Richard Grogan on employment law: Employee absences due to weather conditions
In a timely blog, employment law solicitor Richard Grogan of Richard Grogan & Associates writes on employee absences due to weather conditions, transport strikes or major incidents affecting travel or public safety.
As a specialist employment law firm, we have recently been asked, due to unusual weather over the last few months, as to what employers should do in unusual circumstances such as extreme weather conditions.
In this publication we consider what employers might wish to put in place to cover such matters as:
Unusual circumstances can arise from time to time. It is necessary to have a policy to deal with this.
It does not necessarily have to be deemed part of an employee’s contract of employment. Once you decide to have a policy the next step is to clearly communicate this to your employees. The way to communicate you policy is with an appropriate policy document.
Why have a policy document?
Having a policy document in place is important when deciding if disciplinary acting is necessary if it is believed an employee has taken advantage of a situation for their own benefit.
What are your obligations when an employee does not attend at work?
Normally the rule is that the employer is not obliged to pay the employee where the workplace is open and the employee does not attend, is late or leave early.
Why would you just not pay the employee if there is an usual circumstance?
Unusual circumstances arise. They are outside the control of the employee. Creating a positive working environment is important for you as an employer. Simply deciding not to pay because an employee is late or has to leave early because of snow, extreme weather conditions, or because of a transport strike may not create and maintain a good working environment. You therefore need to look at other alternatives. Taking this into account we have set out a possible policy document that you might wish to consider as a starting point.
Every business is unique. We recognise that. Therefore there is no one policy or procedure which suits every workplace.

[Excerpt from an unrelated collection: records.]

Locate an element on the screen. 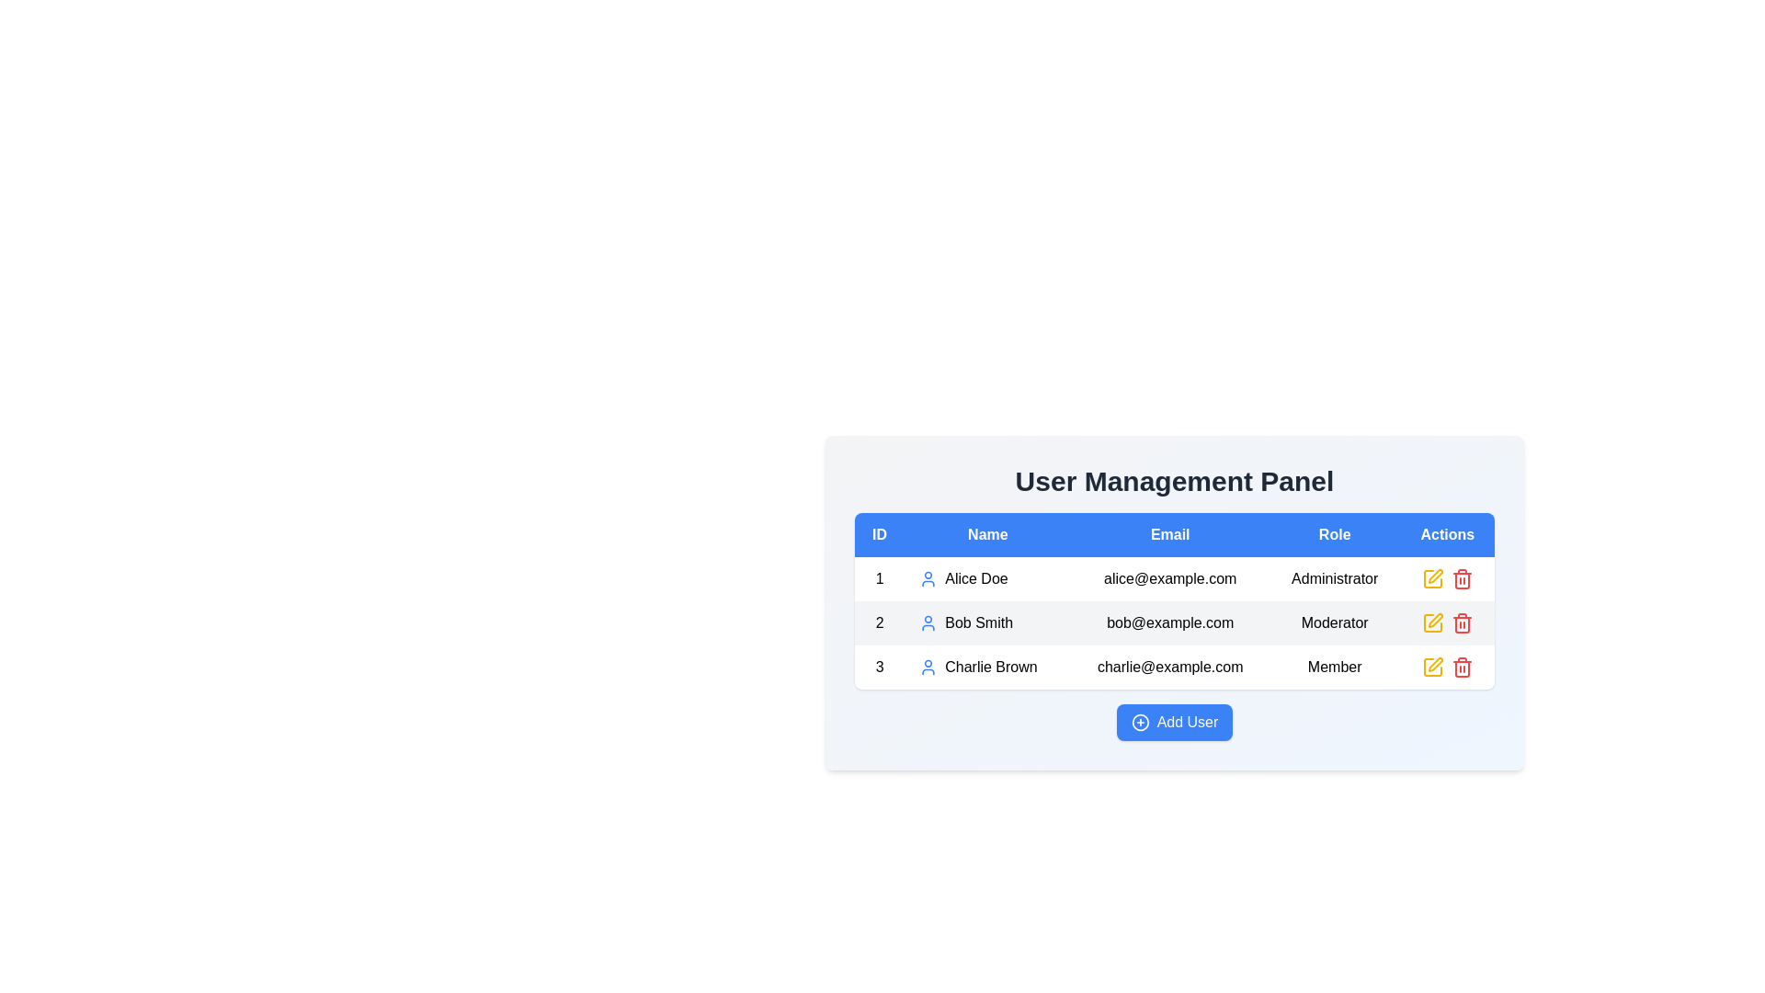  the Plain text element that indicates the ID of the user record in the first column of the third row of the table is located at coordinates (879, 666).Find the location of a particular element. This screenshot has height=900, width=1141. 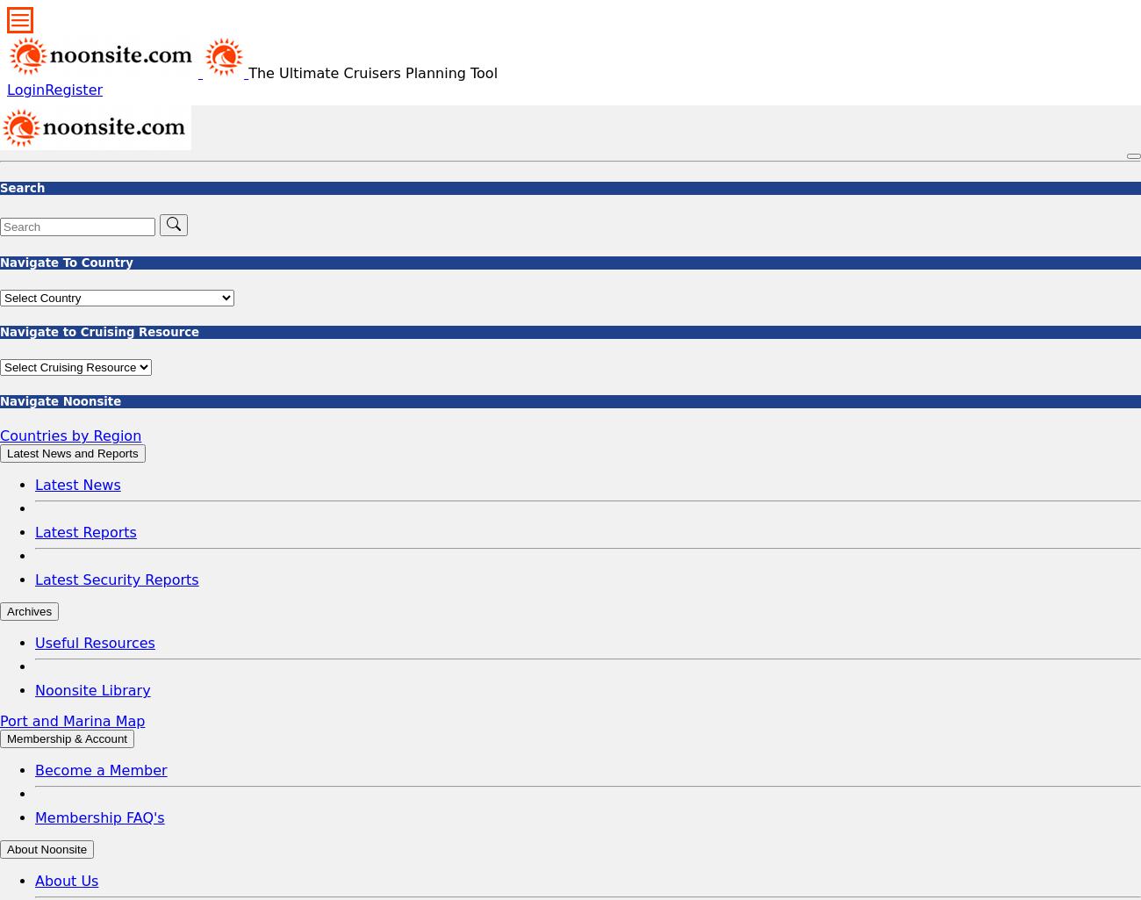

'Login' is located at coordinates (25, 90).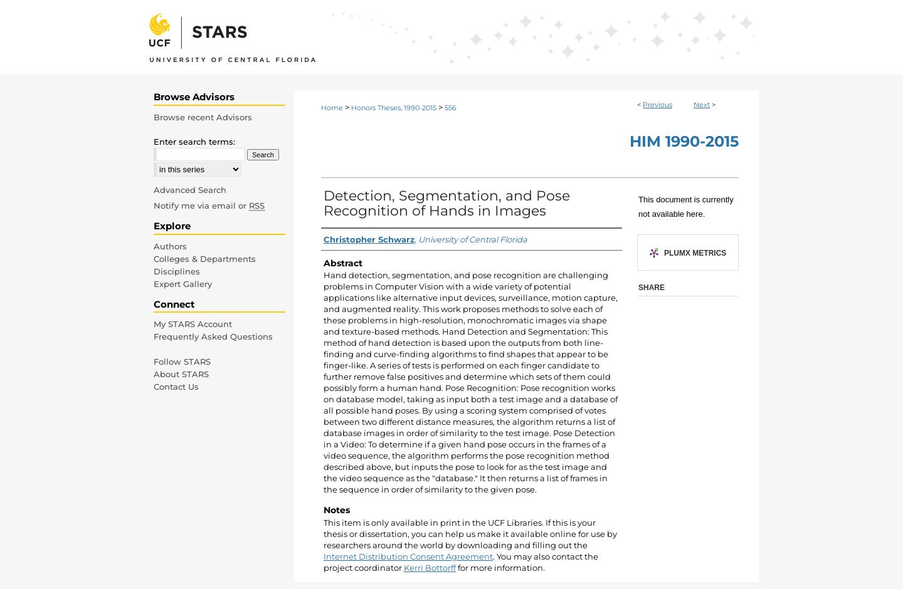 The width and height of the screenshot is (903, 589). I want to click on 'Notes', so click(335, 510).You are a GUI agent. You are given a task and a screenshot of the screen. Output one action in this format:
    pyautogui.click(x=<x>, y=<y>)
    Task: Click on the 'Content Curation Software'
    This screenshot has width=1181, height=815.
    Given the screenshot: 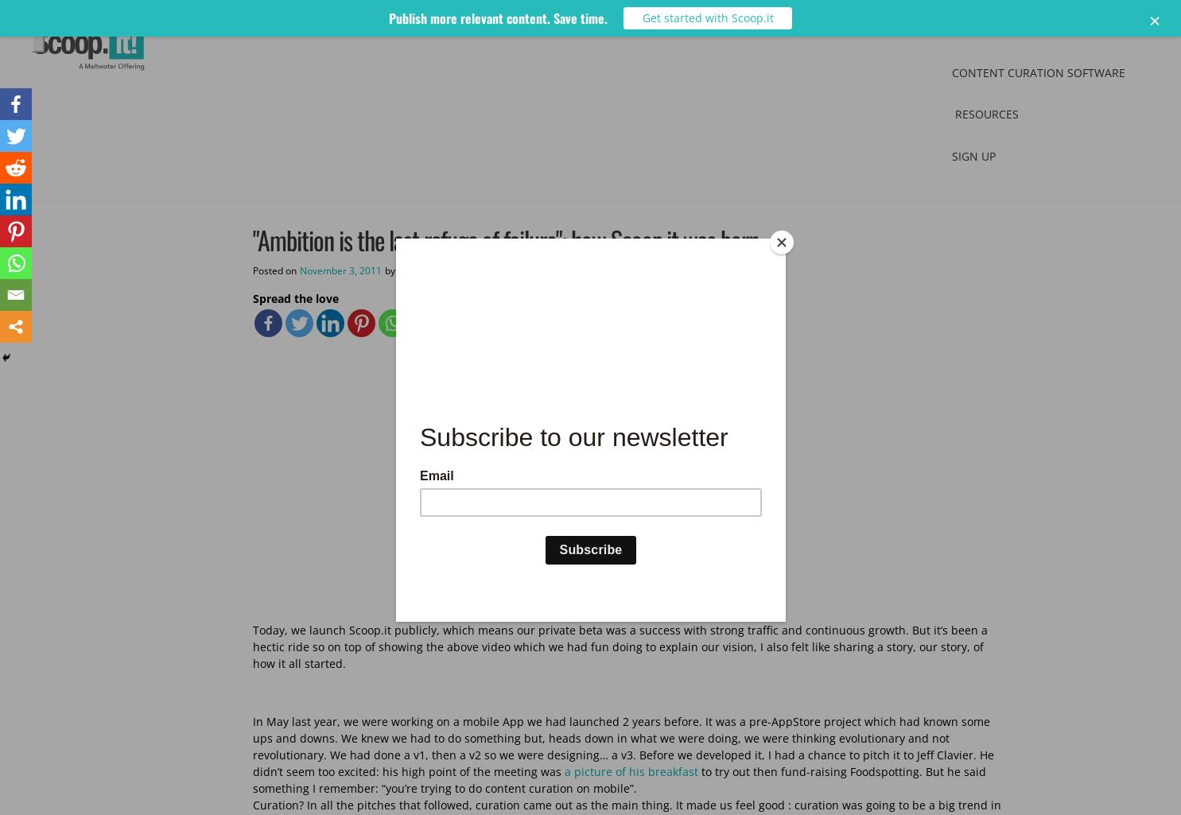 What is the action you would take?
    pyautogui.click(x=1039, y=72)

Any policy must be tailored to the requirements of your workplace.
What happens if you the employer decides to close the workplace?
This causes a lot of discussion among lawyers.

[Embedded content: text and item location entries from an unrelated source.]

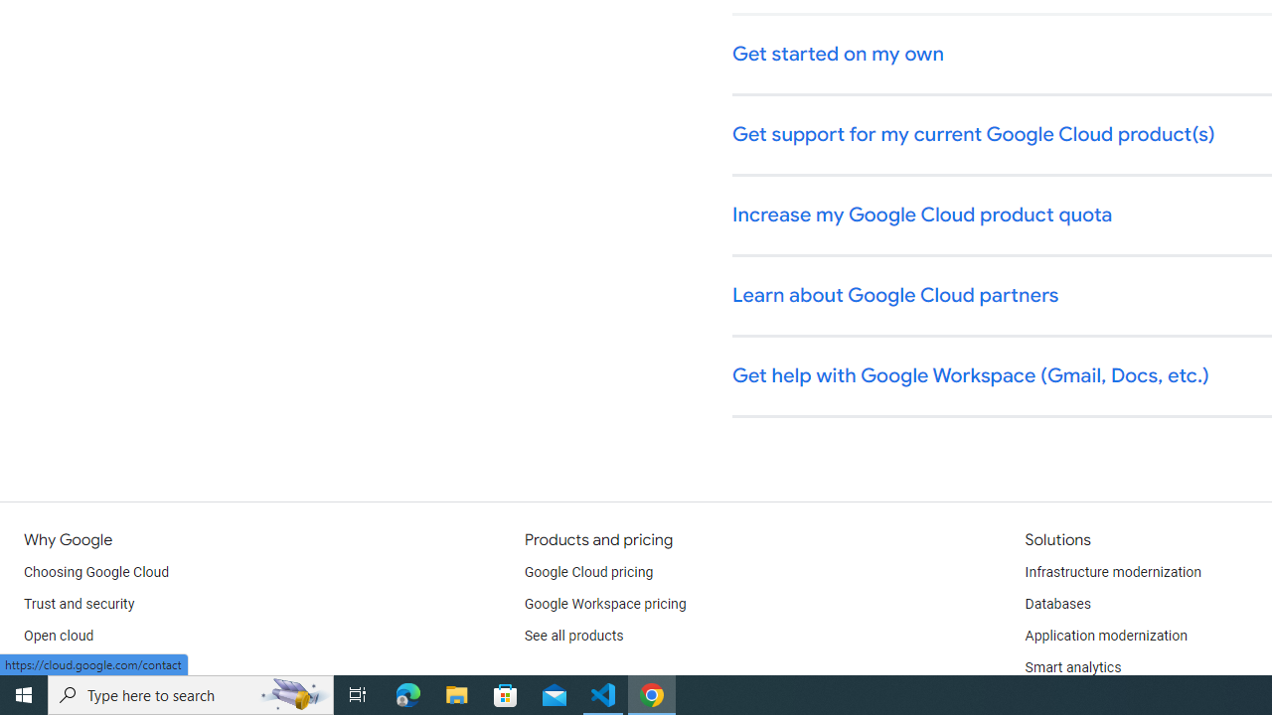  I want to click on 'Smart analytics', so click(1071, 668).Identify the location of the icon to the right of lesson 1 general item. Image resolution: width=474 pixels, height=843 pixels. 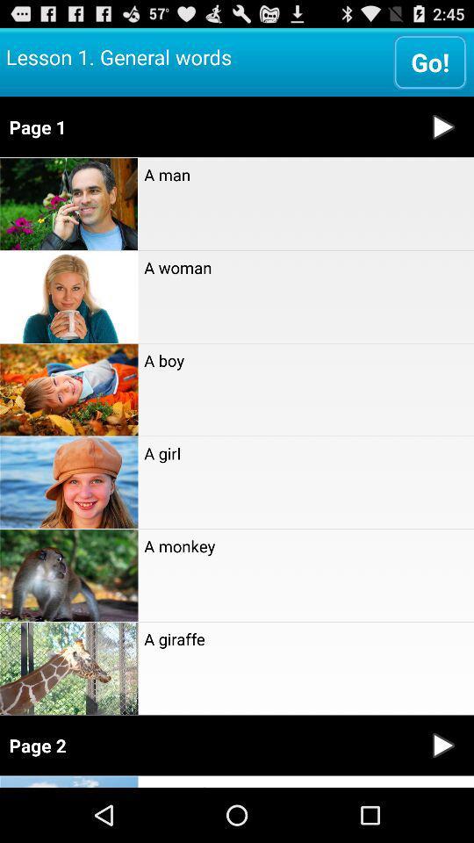
(429, 61).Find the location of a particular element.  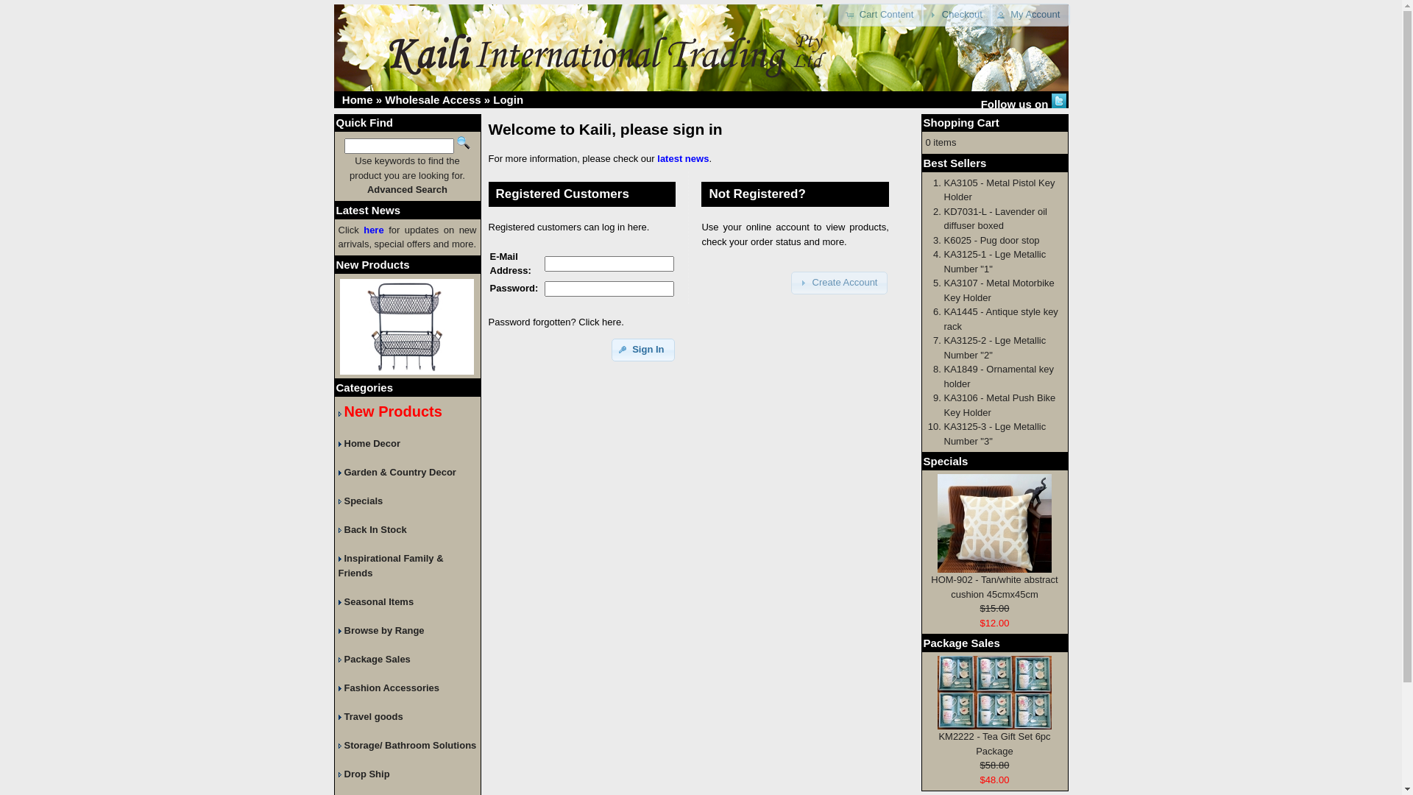

'Back In Stock' is located at coordinates (372, 528).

If a premise is closed due to what is termed a “Act of God” such as flooding then you have no obligation to pay the employee.

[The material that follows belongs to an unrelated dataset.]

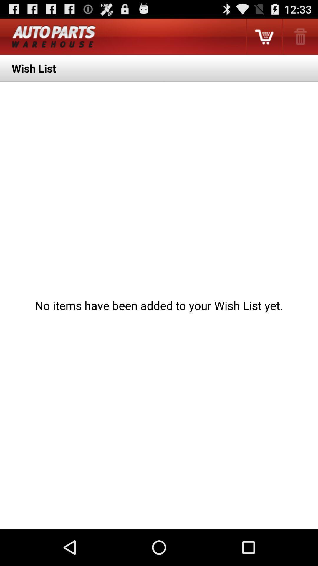  Describe the element at coordinates (264, 39) in the screenshot. I see `the cart icon` at that location.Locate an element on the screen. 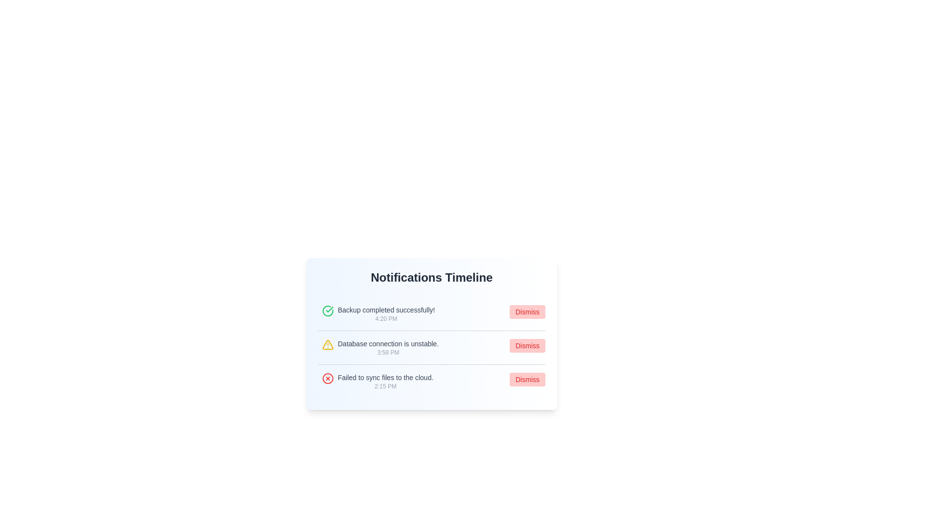  the static text header that serves as the title for the notifications section, located at the top of the light blue and white gradient box is located at coordinates (431, 278).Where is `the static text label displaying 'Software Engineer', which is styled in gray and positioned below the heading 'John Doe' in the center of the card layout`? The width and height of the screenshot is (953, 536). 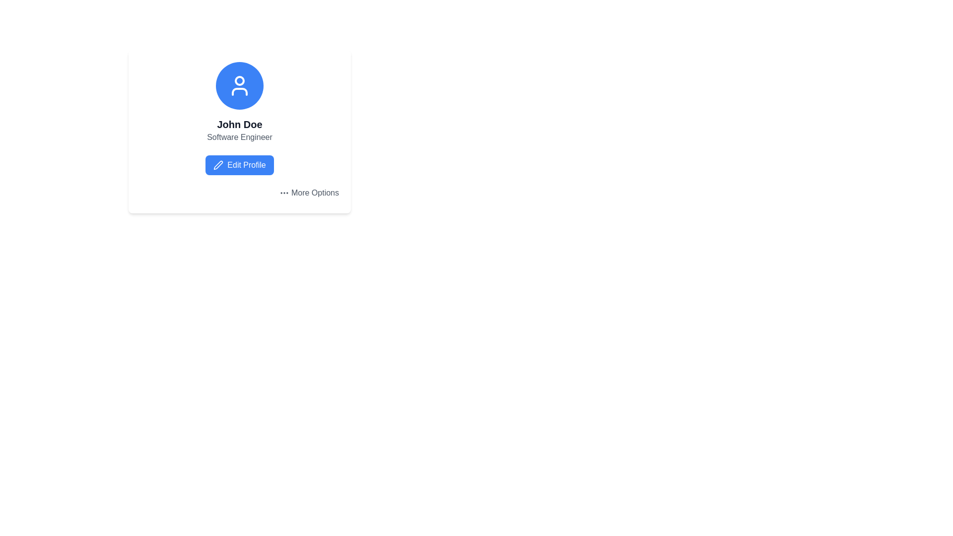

If you decide to close your premises because of an ESB strike, a transport strike or inclement weather where the premises could remain open but you decide to close it then you are liable to pay the employee. Common sense is needed.
Each situation of an unusual absence will be different. A common sense approach will be needed. Where there are clear Health and Safety risks to some employees then different criteria will apply. Some employees may be able to work from home. Others may not.
You should have a plan in place as to what will happen if any such unusual circumstances arise. Communicating that plan to employees lessens the potential for disputes.